(PASSAGE begins)
Earth Squared started because they wanted to prioritise people and the planet.
Fair trade is why they started and continues to be at the heart of what they do. They are also making efforts to reduce their impact on the planet including the following new initiatives.
New packaging - in the past year they have cut the use of single use plastics in their packaging by over 85%.
"At Earth Squared we are passionate about combining great design and fabulous quality with direct benefits for the artisans that work with us. We have worked closely with fair trade accredited partners in Vietnam for the past 19 years to ensure fair trade criteria are embedded into everyday working life and to create a range of contemporary, stylish and affordable fashion accessories.
We are accredited by the British Association of Fair Trade Shops and Suppliers (BAFTS) and our partners in Vietnam are currently applying for for full membership of the World Fair Trade Organisation (WFTO).
(PASSAGE ends)
JOB 1 -
In the listing, change "screenshot" to "image" in the part that opens with the line containing "Locate an element" and closes with the line containing "chart1-xtick-label: 300 is", leaving everything else as it is. Give back only that part, and omit the pictures.
JOB 2 -
Write what follows the last sentence of the passage about Earth Squared's fair trade work.
(DATA EXTRACTS begins)
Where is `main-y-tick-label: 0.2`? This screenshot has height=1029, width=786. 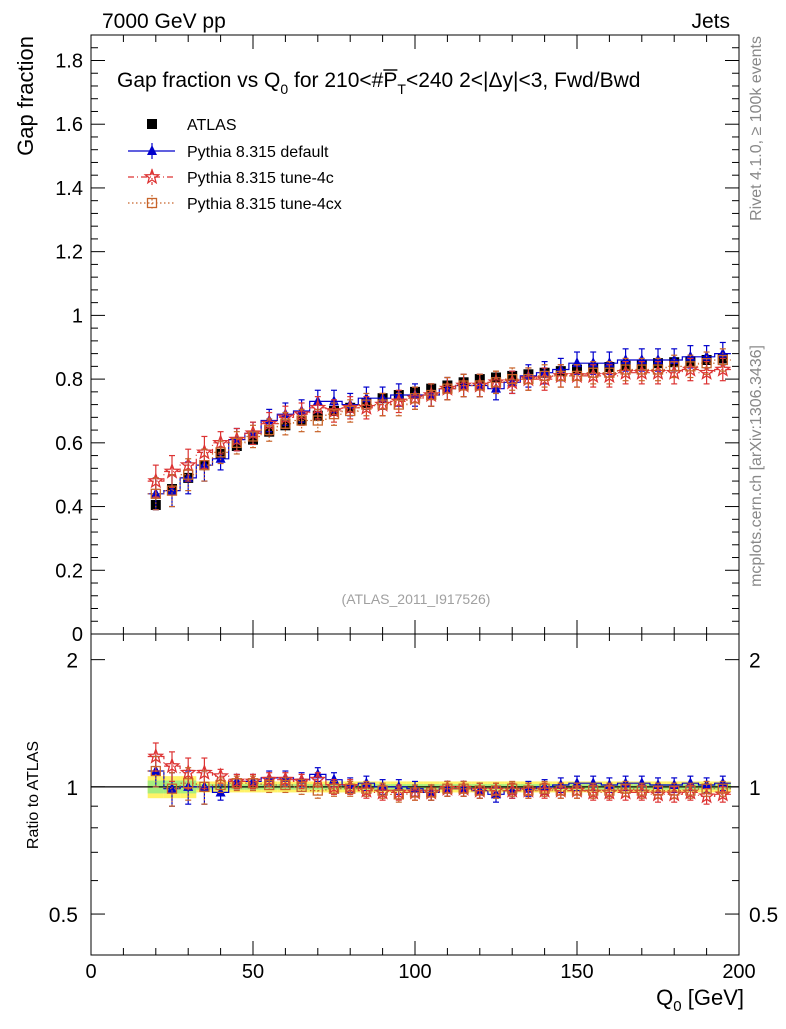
(DATA EXTRACTS ends)
(DATA EXTRACTS begins)
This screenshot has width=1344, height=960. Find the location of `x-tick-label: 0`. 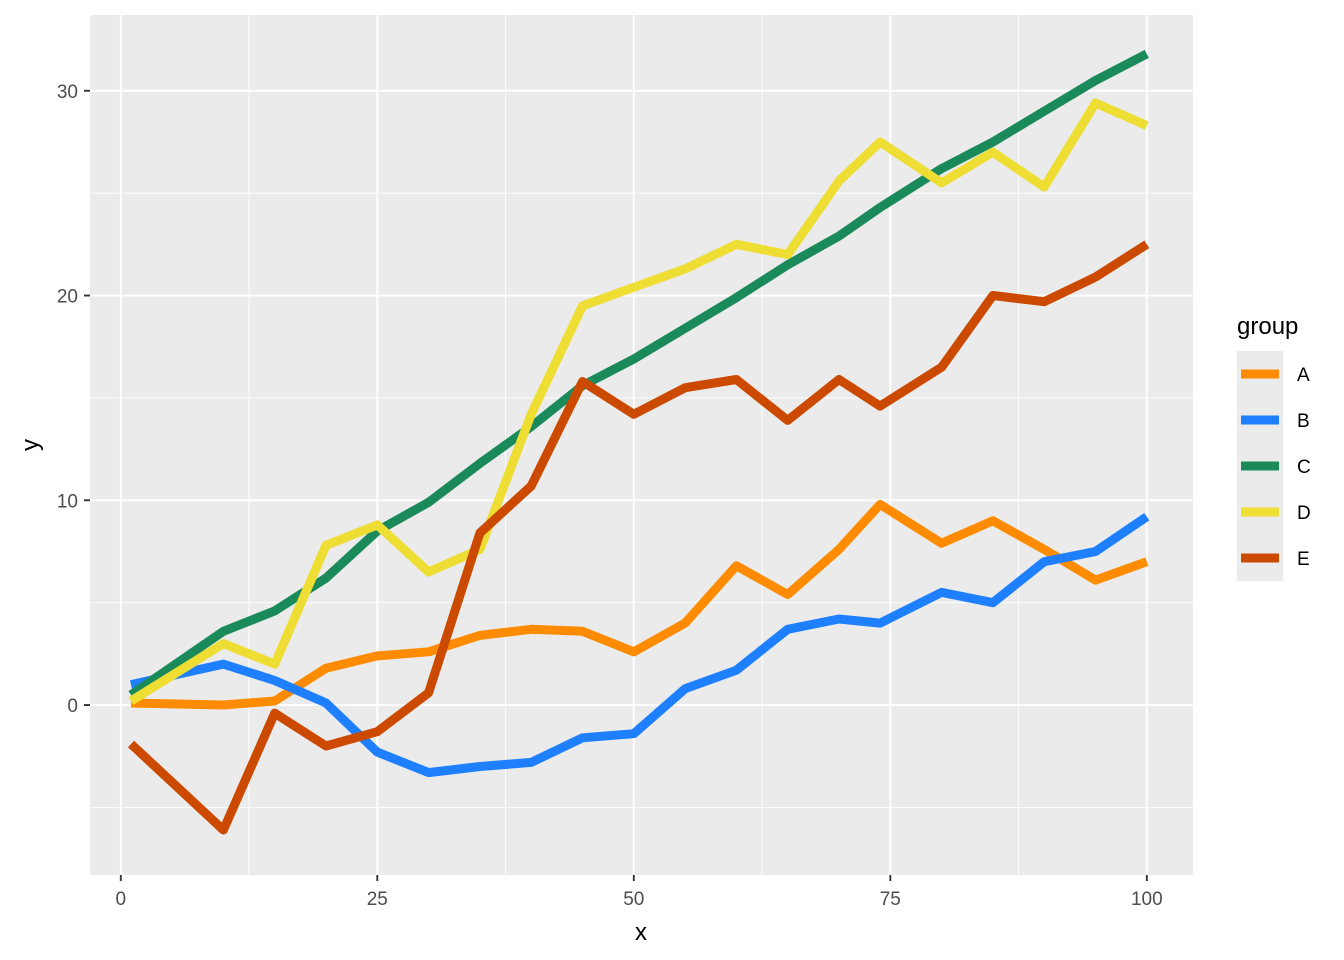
(DATA EXTRACTS ends)
(DATA EXTRACTS begins)
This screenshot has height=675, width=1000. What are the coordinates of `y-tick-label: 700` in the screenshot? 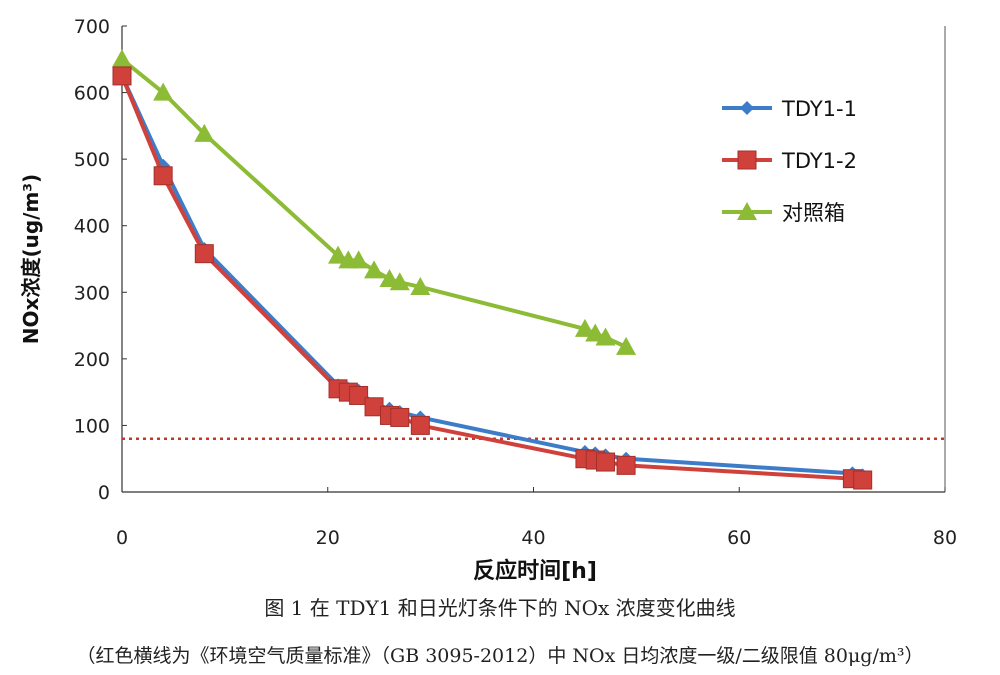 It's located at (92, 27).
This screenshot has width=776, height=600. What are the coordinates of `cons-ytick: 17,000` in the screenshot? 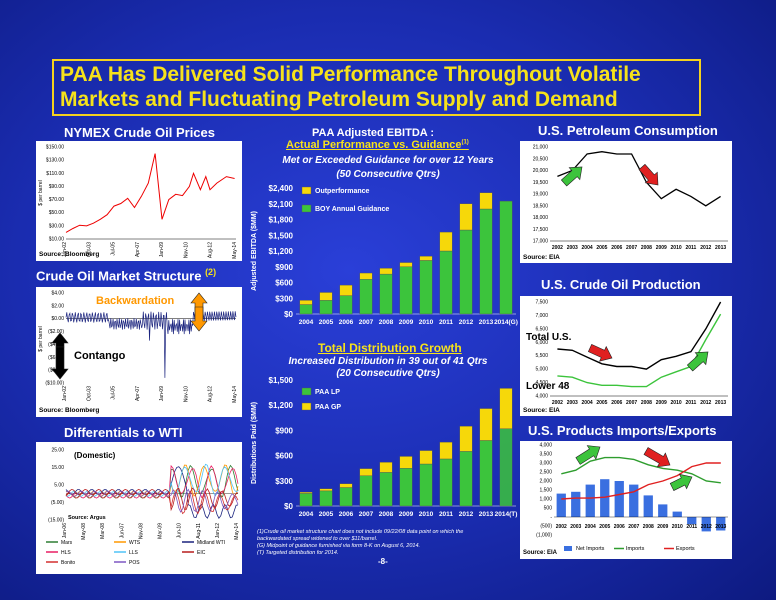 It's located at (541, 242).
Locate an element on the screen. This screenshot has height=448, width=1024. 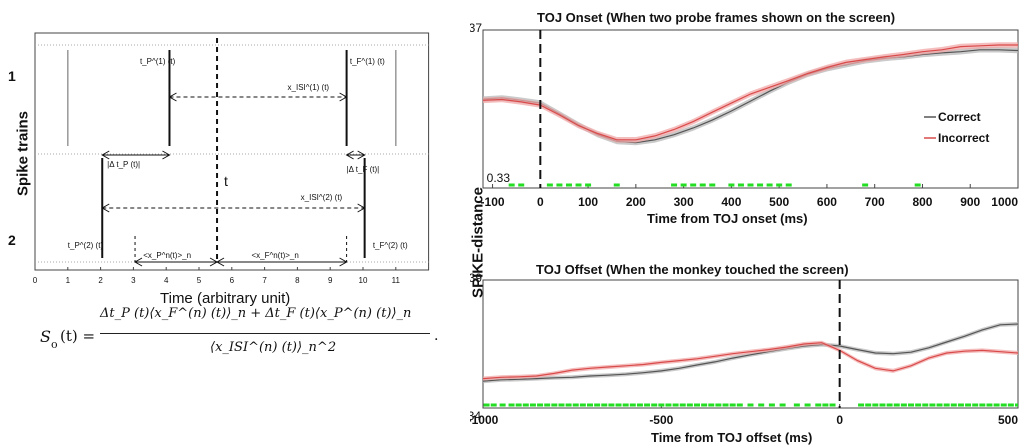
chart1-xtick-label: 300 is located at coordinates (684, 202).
(DATA EXTRACTS ends)
REPLY 1 -
Locate an element on the screen. This image has height=448, width=1024. 
chart1-xtick-label: 300 is located at coordinates (684, 202).

REPLY 2 -
The WFTO defines fair trade as “a trading partnership, based on dialogue, transparency and respect, that seeks greater equity in international trade. It contributes to sustainable development by offering better trading conditions to, and securing the rights of, marginalized producers and workers – especially in the South.So what is fair trade?
Fair Trade organizations have a clear commitment to Fair Trade as the principal core of their mission. They, backed by consumers, are engaged actively in supporting producers, awareness raising and in campaigning for changes in the rules and practice of conventional international trade. They can be recognised by the WFTO logo.
Fair Trade is more than just trading: it proves that greater justice in world trade is possible. It highlights the need for change in the rules and practice of conventional trade and shows how a successful business can also put people first.
How does Earth Squared make a difference?
We passionately believe that by creating attractive, well designed and beautifully made products we can offer greater opportunities for the fabulous artisans that work with us.
Almost all of the artisans who make the products were originally rice farmers earning a subsistent, irregular and inconsistent wage. The rice farmers in Vietnam are very dependent on the weather and other environmental factors out of their control. Working from dawn until dusk the farmers are still unable to earn enough money to feed their families and send their children to school.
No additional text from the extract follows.